So ever since I started business school, I've been looking for a good business podcast that doesn't focus on fluff, but on real companies, real events, real prices. I thought I found it with Motley Fool Money, there isn't the madness of some of the MSNBC shows, and there's less of the bias on Fox Business (which isn't nearly what Fox News is, but still swings obviously right).
Regardless, in general I enjoy the podcast. As usual, I'm behind in my podcasts, I'm just now listening to the March 16th podcast. In it they discuss the New York Times Op Ed written by Greg Smith, a former executive of the company. In it, Smith lambastes the company for not serving its clients, and for a general turn in the business, saying, among other things "I knew it was time to leave when I realized I could no longer look students in the eye and tell them what a great place this was to work."
Worse: "What are three quick ways to become a leader? a) Execute on the firm’s “axes,” which is Goldman-speak for persuading your clients to invest in the stocks or other products that we are trying to get rid of because they are not seen as having a lot of potential profit. b) “Hunt Elephants.” In English: get your clients — some of whom are sophisticated, and some of whom aren’t — to trade whatever will bring the biggest profit to Goldman. Call me old-fashioned, but I don’t like selling my clients a product that is wrong for them. c) Find yourself sitting in a seat where your job is to trade any illiquid, opaque product with a three-letter acronym. "
Another "Over the last 12 months I have seen five different managing directors refer to their own clients as “muppets,” sometimes over internal e-mail."
It's a great Op-Ed and you should read it. But I won't post more of it here. However, I was shocked, and angered to hear three of the podcast commentators responses to this piece. I should say, I don't know who the hosts are, and they have a roving band of commentators each week. Ok, so the host starts out by asking what each thought of the letter.
The first guy says, paraphrasing, "I sort of thought it was unprofessional. I mean, if you're there and you're unhappy, that's fine. Quit. But don't tar the company on your way out."
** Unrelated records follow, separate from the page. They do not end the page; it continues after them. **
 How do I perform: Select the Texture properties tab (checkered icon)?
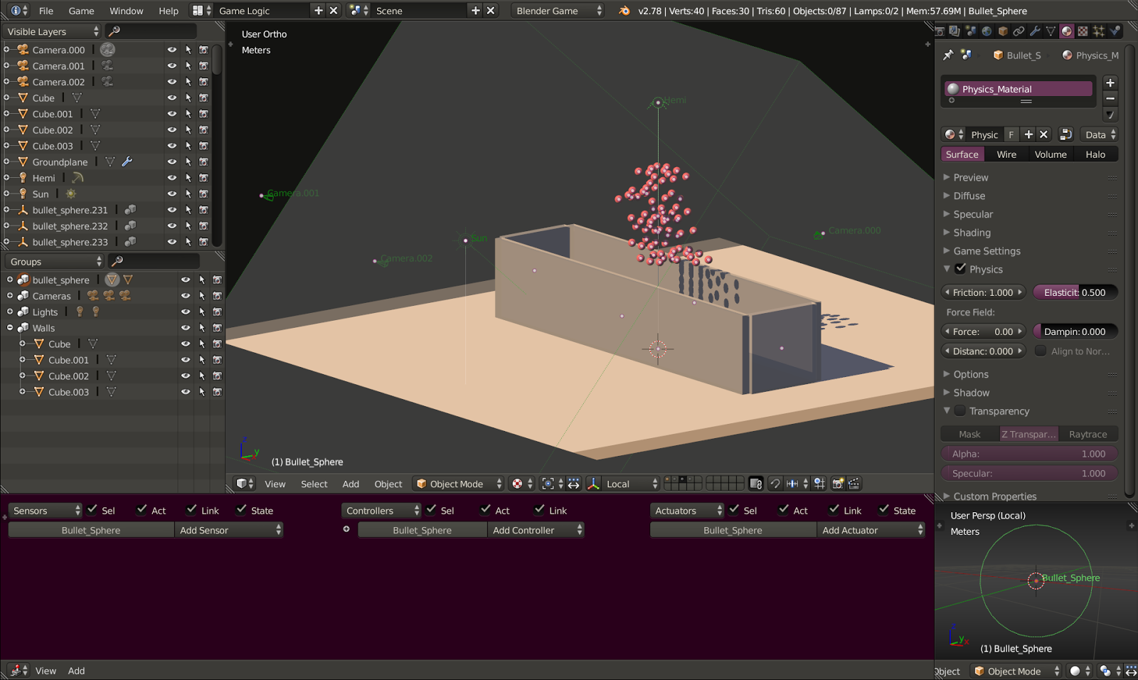pyautogui.click(x=1083, y=31)
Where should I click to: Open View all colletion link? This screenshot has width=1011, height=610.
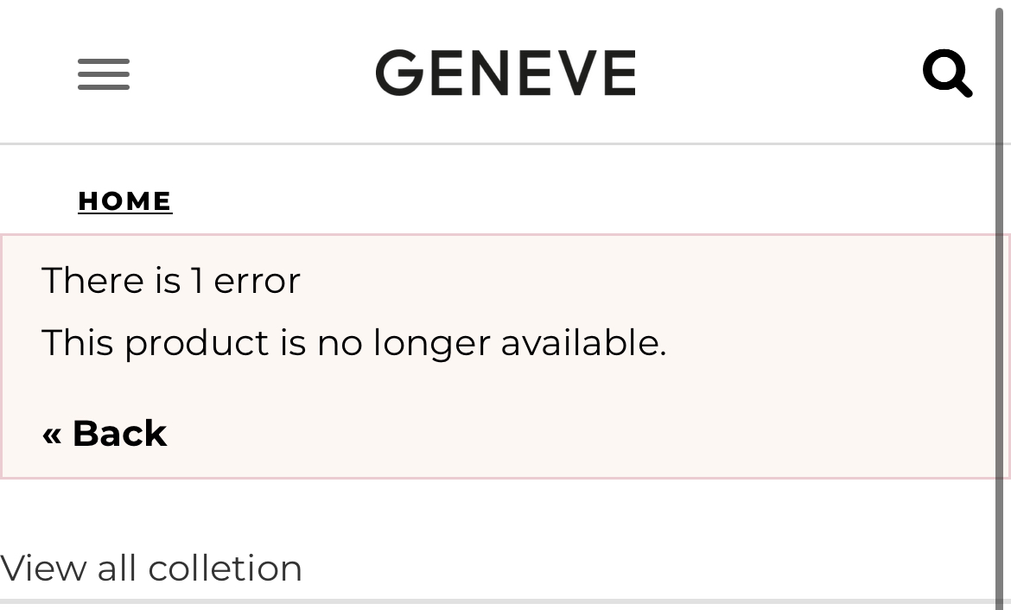coord(151,568)
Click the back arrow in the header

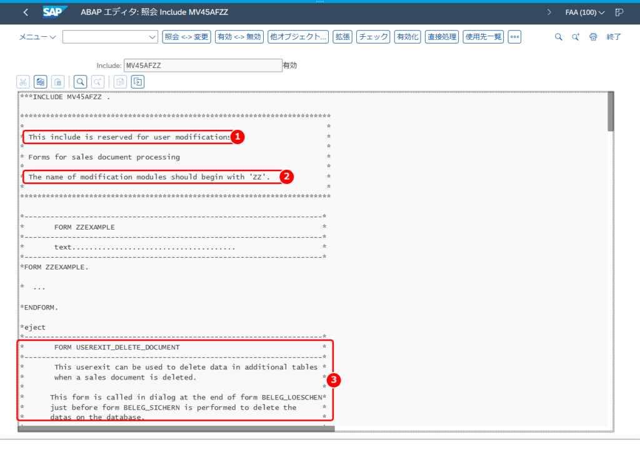[x=26, y=12]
And the second guy says, again paraphrasing, "Yeah, I agree, but I mean, as an investor in Goldman Sachs, and as someone whose recommended it before, they've been around for years, what kind of business model would they have if they were screwing clients all the time?"
Guy 3: "A month from now we won't remember this guy's name."
Answer to First Guy: Whistleblowing is an incredibly courageous, and rare act. There are virtually no protections, and in fact, U.S. Whistleblower laws purposely eskews meaningful protections. Not only did this Greg Smith ruin any career of he might have in finance going forward, he also exposed himself to litigation that could cost him millions of dollars. Go blow out your ear First Guy. If you've ever been as courageous in any part of your life, let me know and I'll retract this statement, but as it stands: Whether Greg Smith was right or wrong, you must be an idiot if you think this guy did this for any reason other than having great courage.
Answer to Guy Two: Not only are you incredibly naive. You've also just blocked out all the facts, real black and white, cold hearted facts about what caused the Great Recession! This selfsame day, March 16, NPRs PlanetMoney did a podcast about Angelo Mozillo, and the fraud at Countrywide Financial. As this litigation consumed an entire year of my life--I can tell you--those guys were crooks. The story interviews the executive who was brought in to run a companywide survey on internal satisfaction. And her report was purposely rewritten, and completely censored so that no one would ever hear the truth. Which isn't to say that they didn't know the truth. But Board Minutes are the first things securities lawyers ask for, and so they're much harder to hide than some powerpoint presentation in a company thirty-thousand employees strong. Countrywide Financial was screwing its investors, its employees, its clients, and the rest of the goddamn planet, and they were hailed as one of the giants of the financial world. It's this sort of naivete which dooms us to repeat this same thing over and over again. Just three months ago people were hailing Jamie Dimon as a banking expert who avoided the crisis, and created a profitable extremely safe brand. And then boom a 2 billion dollar loss that could be as high as 13 billion! Seriously Guy Two, where do you get off saying this crap?
Answer to Guy Three: I don't even know your name. But here is his: Greg Smith, Greg Smith, Greg Smith. Frankly Guy Three is right. But his utter contempt shows him for what he is: blissfully ignorant, and thus, part of the problem.
Lastly, I'd like to say that Goldman Sachs is nothing to me. And I to them. I will never make the kind of money, or have the kind of money that will require someone like me to use their services. So I am so completely beyond their notice as to be laughable. That said, for their part in electing Barack Obama in 2008, I'm grateful. If they go Romney this year, then all bets are off.